X. Neste mesmo sentido, foi absolutamente claro o Professor Licínio Lopes Martins, da Faculdade de Direito da Universidade de Coimbra, na dissertação sobre o tema “A execução das contraordenações urbanísticas”, realizada em 26.05.2017 no âmbito da acção de formação contínua de “Temas de Direito Administrativo”, organizada pelo Centro de Estudos Judiciários, ao expressamente considerar, após apreciar a argumentação em sentido contrário, que “conjugando o disposto nos artigos 89.º, n.º 2, e 61.º do RGCO, relativo ao Tribunal competente, com o artigo 4.º, n.º 1, alínea l) do ETAF” (…) “o Tribunal material e territorialmente competente para executar uma decisão proferida por uma autoridade administrativa que aplicou uma coima (titulo executivo) em processo contra-ordenacional é aquele que seria competente para a impugnação dessa mesma decisão” (vide a respectiva apresentação disponível em https://elearning.cej.mj.pt/course/view.php? id=475).
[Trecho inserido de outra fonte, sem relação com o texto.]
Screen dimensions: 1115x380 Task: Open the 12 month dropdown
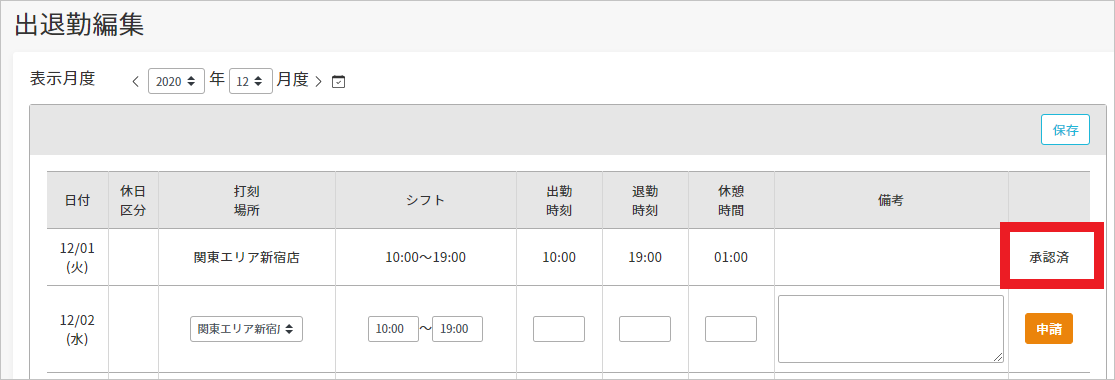251,81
XI. Em conclusão, a competência material para as acções de execução para pagamento de coima e custas relativas a decisões da Administração Pública que tenham aplicado coimas no âmbito do ilícito de mera ordenação social por violação de normas de direito administrativo em matéria de urbanismo deve ser atribuída aos tribunais administrativos, por força do disposto no art.º 61º e 89º do Regime Geral das Contra-Ordenações e Coimas, aprovado pelo Decreto-Lei n.º 433/82, de 27 de Outubro, face à competência atribuída aos tribunais da jurisdição administrativa, através do art.º 4º, n.º 1, al. l) do ETAF, para apreciação das impugnações judiciais de tais decisões administrativas.

XII. Não ignoramos os argumentos invocados no referido Ac. do Pleno do STA de 27.06.2007, Processo n.º 01172/06, nomeadamente:

a. O facto dos tribunais administrativos e fiscais não terem unidades de serviço externo para as diligências inerentes à cobrança coerciva das quantias em dívida, e do Decreto-Lei n.º 325/2003, de 29 de Dezembro, que definiu a sede, organização e a área de jurisdição dos Tribunais Administrativos e Fiscais, concretizando o respectivo estatuto, nos artigos 5.º e 6.º ter excluído essa possibilidade;

b. O facto de no preâmbulo do Decreto-Lei n.º 324/2003, de 27 de Dezembro – que, na ocasião, procedeu à reforma do então vigente Código das Custas Judiciais, introduzindo um regime especial para as custas devidas nos processos tramitados nos Tribunais Administrativos e Fiscais – o legislador ter destacado, além do mais, como razão de ser da reforma o alcance do objectivo de libertar os oficiais de justiça e os Tribunais para outras tarefas.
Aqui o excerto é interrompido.